Understanding virtual base classes and constructor calls

Question

I'm a bit confused about how virtual base classes work. In particular, I was wondering how the constructor of the base class gets called. I wrote an example to understand it:

#include <cstdio>
#include <string>
using std::string;

struct A{
    string s;
    A() {}
    A(string t): s(t) {}
};

struct B: virtual public A{
    B(): A("B"){}
};

struct C: virtual public A {};

struct D: public B, public C {};

struct E: public C, public B {};

struct F: public B {};

int main(){
    D d;
    printf("\"%s\"\n",d.s.c_str());
    E e;
    printf("\"%s\"\n",e.s.c_str());
    F f;
    printf("\"%s\"\n",f.s.c_str());
    B b;
    printf("\"%s\"\n",b.s.c_str());
}

Which outputs

""
""
""
"B"

I wasn't sure what would happen in the first two cases, but for the third one at least I was expecting the output to be "B". So now I'm just confused. What are the rules for understanding how the constructor of A gets called?

Answer 1

There is always just one constructor call, and always of the actual, concrete class that you instantiate. It is your responsibility to endow each derived class with a constructor which calls the base classes' constructors if and as necessary, as you did in B's constructor.
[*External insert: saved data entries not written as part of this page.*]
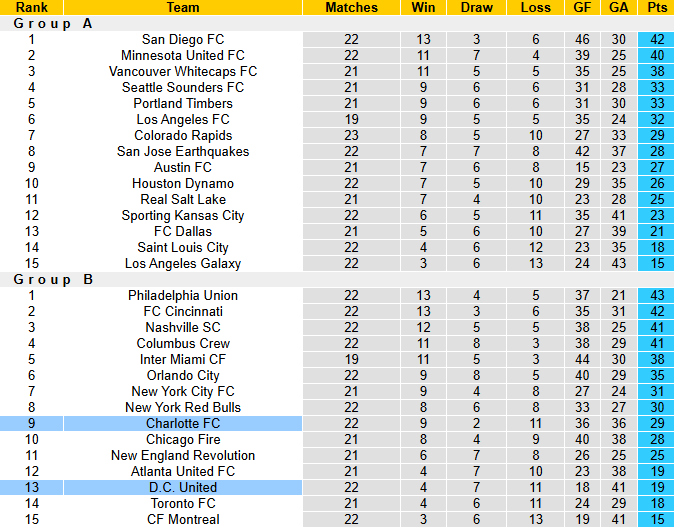Select the Draw column header
Screen dimensions: 674x529
click(477, 7)
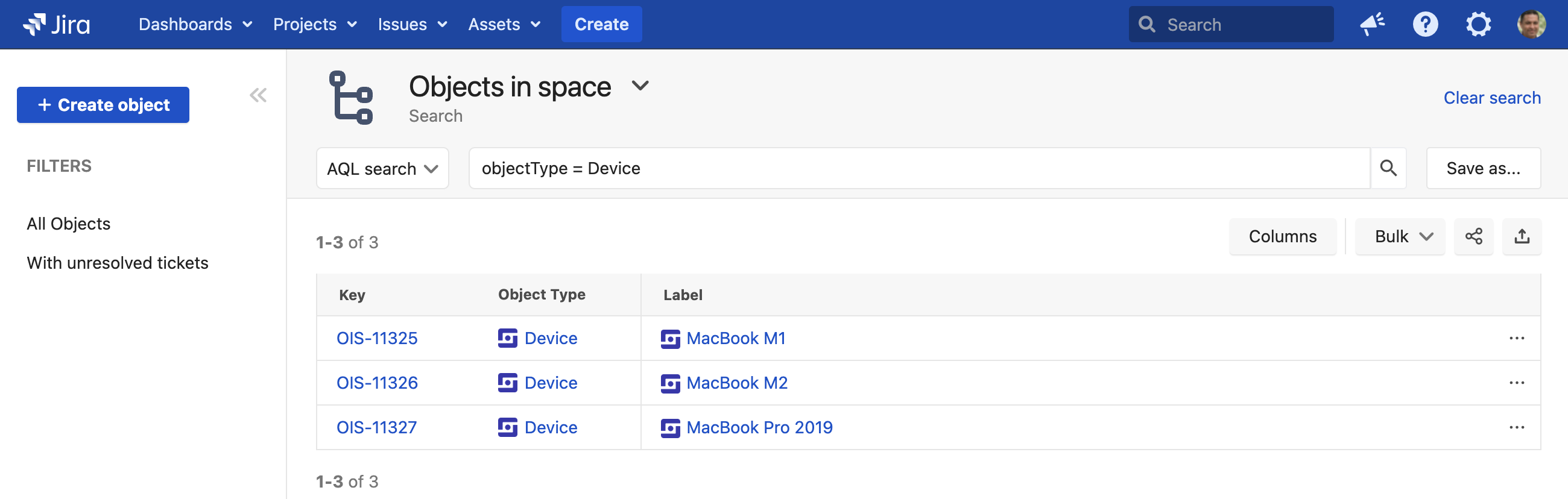Open the Projects menu
The width and height of the screenshot is (1568, 499).
[314, 24]
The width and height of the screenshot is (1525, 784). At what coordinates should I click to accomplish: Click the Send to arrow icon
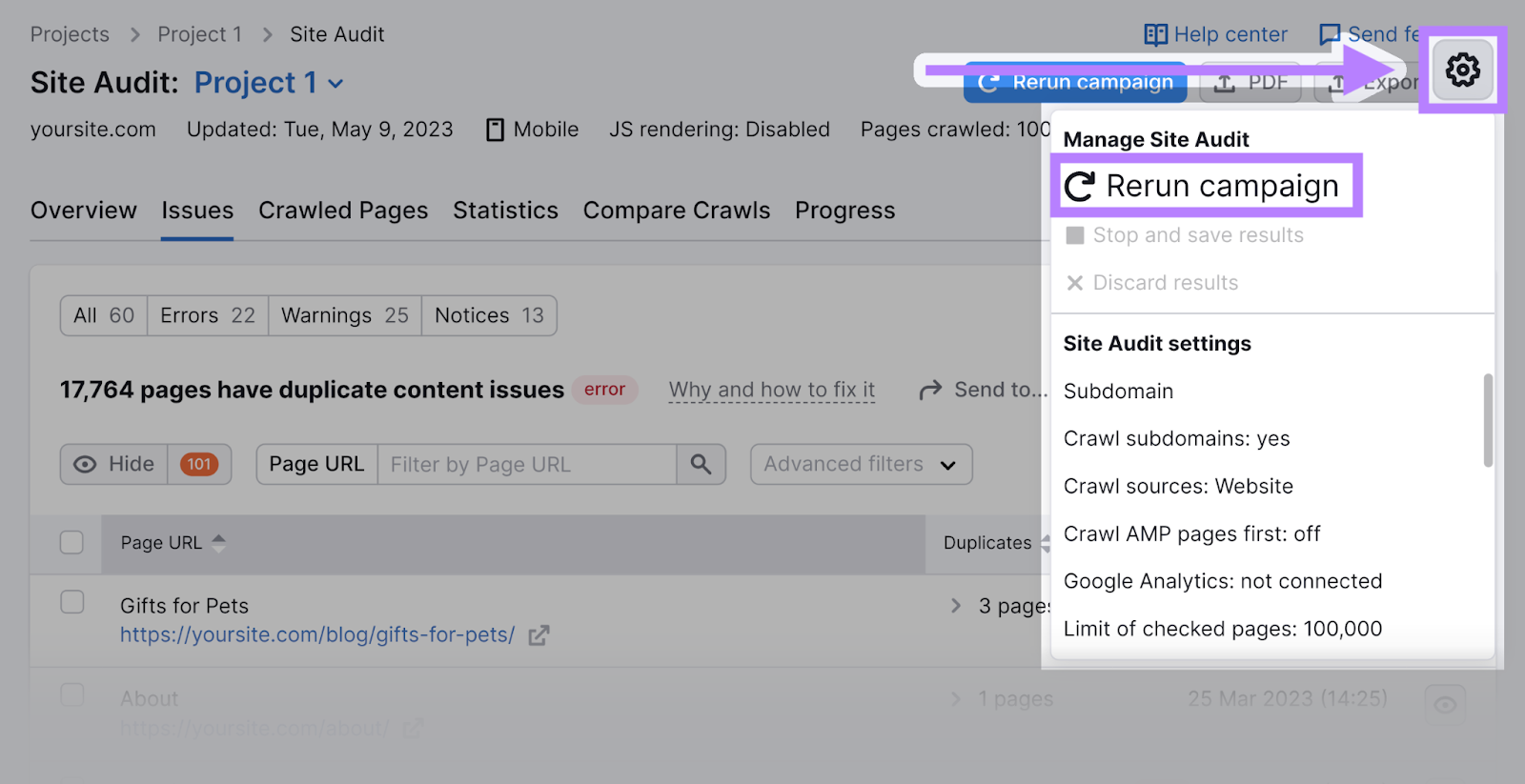930,391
Update: Sorry for missing your main point! Thanks to ildjarn.

However, your B inherits virtually from A. According to the standard (10.1.4 in the FIDS), "for each distinct baseclass that is specified virtual, the most derived object shall contain a single base class subobject of that type". In your case this means that when constructing the base, your class F immediately calls A's default constructor, not B's.